**Instructions for the task:**
Return the lines from the start of the data through the line with "Children (163, 2179)". Include both of those lines and no others.

START Input for this task

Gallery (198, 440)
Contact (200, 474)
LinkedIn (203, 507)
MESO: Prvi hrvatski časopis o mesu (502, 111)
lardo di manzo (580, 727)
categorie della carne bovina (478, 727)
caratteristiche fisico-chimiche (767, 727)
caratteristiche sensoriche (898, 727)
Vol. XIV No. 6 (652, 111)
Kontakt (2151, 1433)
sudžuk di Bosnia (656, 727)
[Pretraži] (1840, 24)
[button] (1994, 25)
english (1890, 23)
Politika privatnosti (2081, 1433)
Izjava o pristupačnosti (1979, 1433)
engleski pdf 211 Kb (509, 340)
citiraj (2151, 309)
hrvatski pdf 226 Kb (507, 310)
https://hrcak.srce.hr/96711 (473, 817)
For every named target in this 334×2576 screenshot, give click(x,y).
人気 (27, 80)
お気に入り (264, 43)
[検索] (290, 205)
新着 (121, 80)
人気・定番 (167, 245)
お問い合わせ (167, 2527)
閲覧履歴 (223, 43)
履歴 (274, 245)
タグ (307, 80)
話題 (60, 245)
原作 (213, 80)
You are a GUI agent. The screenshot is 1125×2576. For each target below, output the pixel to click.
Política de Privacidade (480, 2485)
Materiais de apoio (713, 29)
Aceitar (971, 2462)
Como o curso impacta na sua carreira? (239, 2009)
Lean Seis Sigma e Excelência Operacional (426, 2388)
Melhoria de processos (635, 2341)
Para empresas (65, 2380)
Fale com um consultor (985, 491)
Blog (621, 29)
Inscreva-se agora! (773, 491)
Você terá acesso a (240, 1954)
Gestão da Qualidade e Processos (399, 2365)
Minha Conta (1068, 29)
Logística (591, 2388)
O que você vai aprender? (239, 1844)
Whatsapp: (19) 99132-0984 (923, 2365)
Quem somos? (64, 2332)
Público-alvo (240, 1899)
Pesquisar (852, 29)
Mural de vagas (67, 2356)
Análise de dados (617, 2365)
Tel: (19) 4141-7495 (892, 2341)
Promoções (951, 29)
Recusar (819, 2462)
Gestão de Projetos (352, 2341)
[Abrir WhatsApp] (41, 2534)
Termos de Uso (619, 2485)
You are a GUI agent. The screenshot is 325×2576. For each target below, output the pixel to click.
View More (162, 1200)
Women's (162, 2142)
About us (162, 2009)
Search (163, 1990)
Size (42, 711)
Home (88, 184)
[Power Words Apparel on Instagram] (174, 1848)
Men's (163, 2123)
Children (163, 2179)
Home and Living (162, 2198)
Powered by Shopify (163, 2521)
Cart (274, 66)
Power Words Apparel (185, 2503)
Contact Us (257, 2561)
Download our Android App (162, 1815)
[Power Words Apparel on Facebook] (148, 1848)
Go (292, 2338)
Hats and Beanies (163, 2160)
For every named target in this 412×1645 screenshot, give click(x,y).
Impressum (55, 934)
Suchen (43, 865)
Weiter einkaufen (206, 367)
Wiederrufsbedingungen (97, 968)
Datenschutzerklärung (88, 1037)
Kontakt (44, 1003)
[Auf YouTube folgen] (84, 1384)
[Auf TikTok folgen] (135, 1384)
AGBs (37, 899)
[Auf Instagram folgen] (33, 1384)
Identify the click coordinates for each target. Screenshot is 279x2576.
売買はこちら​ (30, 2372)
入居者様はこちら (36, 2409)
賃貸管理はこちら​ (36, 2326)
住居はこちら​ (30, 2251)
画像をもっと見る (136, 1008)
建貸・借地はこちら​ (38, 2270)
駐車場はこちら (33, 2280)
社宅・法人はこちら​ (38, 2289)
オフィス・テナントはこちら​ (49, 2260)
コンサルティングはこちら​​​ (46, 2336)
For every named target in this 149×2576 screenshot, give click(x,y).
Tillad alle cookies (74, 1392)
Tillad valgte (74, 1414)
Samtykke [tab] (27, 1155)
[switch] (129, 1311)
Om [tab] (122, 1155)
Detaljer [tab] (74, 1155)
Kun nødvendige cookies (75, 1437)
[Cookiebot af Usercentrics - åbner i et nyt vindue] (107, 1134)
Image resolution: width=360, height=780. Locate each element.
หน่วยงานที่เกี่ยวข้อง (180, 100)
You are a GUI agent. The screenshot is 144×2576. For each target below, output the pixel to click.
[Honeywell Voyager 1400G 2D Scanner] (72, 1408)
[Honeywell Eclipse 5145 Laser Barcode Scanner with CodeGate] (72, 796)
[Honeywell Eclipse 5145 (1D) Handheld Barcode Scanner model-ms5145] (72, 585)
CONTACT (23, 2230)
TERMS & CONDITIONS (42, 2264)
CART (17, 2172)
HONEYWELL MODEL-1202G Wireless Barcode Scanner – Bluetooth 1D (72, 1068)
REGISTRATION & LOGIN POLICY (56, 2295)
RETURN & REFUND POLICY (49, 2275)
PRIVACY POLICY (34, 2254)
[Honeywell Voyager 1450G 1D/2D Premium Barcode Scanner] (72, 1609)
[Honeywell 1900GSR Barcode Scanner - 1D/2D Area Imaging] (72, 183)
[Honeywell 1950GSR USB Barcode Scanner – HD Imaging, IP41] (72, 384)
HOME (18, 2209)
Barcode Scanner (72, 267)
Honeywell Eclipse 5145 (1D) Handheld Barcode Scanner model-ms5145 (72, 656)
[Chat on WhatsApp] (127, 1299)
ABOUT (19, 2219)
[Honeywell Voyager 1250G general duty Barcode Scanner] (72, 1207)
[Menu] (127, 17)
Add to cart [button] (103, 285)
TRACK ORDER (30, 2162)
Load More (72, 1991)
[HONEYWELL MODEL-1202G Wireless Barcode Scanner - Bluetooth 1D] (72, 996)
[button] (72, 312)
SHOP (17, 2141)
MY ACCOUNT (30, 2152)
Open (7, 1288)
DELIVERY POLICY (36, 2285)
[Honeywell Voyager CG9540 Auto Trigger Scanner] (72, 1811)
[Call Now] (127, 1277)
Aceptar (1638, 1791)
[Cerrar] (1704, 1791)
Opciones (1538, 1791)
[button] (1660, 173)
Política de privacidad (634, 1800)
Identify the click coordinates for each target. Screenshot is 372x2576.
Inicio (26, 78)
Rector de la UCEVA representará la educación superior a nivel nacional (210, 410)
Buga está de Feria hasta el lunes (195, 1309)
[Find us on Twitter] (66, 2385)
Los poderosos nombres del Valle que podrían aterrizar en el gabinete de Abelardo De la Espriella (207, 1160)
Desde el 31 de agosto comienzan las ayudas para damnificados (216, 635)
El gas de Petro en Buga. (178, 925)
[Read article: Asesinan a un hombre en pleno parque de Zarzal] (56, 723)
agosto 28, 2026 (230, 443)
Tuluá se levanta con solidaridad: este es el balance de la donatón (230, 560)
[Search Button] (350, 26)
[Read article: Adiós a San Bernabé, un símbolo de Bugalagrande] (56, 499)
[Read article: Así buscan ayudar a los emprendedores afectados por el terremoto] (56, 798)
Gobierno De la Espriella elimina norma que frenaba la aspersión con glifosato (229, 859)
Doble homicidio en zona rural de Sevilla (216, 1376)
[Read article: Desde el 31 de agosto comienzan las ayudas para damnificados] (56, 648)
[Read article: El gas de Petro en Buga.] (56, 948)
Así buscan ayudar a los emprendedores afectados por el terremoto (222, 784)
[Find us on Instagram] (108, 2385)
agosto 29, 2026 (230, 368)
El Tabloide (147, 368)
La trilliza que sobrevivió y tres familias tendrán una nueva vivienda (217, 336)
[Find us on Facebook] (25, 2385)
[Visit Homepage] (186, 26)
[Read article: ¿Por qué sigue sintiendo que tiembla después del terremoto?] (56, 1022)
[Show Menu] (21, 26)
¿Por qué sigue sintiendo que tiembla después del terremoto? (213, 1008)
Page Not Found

END Input for this task

**Answer to this task:**
Gallery (198, 440)
Contact (200, 474)
LinkedIn (203, 507)
MESO: Prvi hrvatski časopis o mesu (502, 111)
lardo di manzo (580, 727)
categorie della carne bovina (478, 727)
caratteristiche fisico-chimiche (767, 727)
caratteristiche sensoriche (898, 727)
Vol. XIV No. 6 (652, 111)
Kontakt (2151, 1433)
sudžuk di Bosnia (656, 727)
[Pretraži] (1840, 24)
[button] (1994, 25)
english (1890, 23)
Politika privatnosti (2081, 1433)
Izjava o pristupačnosti (1979, 1433)
engleski pdf 211 Kb (509, 340)
citiraj (2151, 309)
hrvatski pdf 226 Kb (507, 310)
https://hrcak.srce.hr/96711 (473, 817)
For every named target in this 334×2576 screenshot, give click(x,y).
人気 (27, 80)
お気に入り (264, 43)
[検索] (290, 205)
新着 (121, 80)
人気・定番 (167, 245)
お問い合わせ (167, 2527)
閲覧履歴 (223, 43)
履歴 (274, 245)
タグ (307, 80)
話題 (60, 245)
原作 (213, 80)
You are a GUI agent. The screenshot is 1125×2576. For each target below, output the pixel to click.
Política de Privacidade (480, 2485)
Materiais de apoio (713, 29)
Aceitar (971, 2462)
Como o curso impacta na sua carreira? (239, 2009)
Lean Seis Sigma e Excelência Operacional (426, 2388)
Melhoria de processos (635, 2341)
Para empresas (65, 2380)
Fale com um consultor (985, 491)
Blog (621, 29)
Inscreva-se agora! (773, 491)
Você terá acesso a (240, 1954)
Gestão da Qualidade e Processos (399, 2365)
Minha Conta (1068, 29)
Logística (591, 2388)
O que você vai aprender? (239, 1844)
Whatsapp: (19) 99132-0984 (923, 2365)
Quem somos? (64, 2332)
Público-alvo (240, 1899)
Pesquisar (852, 29)
Mural de vagas (67, 2356)
Análise de dados (617, 2365)
Tel: (19) 4141-7495 (892, 2341)
Promoções (951, 29)
Recusar (819, 2462)
Gestão de Projetos (352, 2341)
[Abrir WhatsApp] (41, 2534)
Termos de Uso (619, 2485)
You are a GUI agent. The screenshot is 325×2576. For each target below, output the pixel to click.
View More (162, 1200)
Women's (162, 2142)
About us (162, 2009)
Search (163, 1990)
Size (42, 711)
Home (88, 184)
[Power Words Apparel on Instagram] (174, 1848)
Men's (163, 2123)
Children (163, 2179)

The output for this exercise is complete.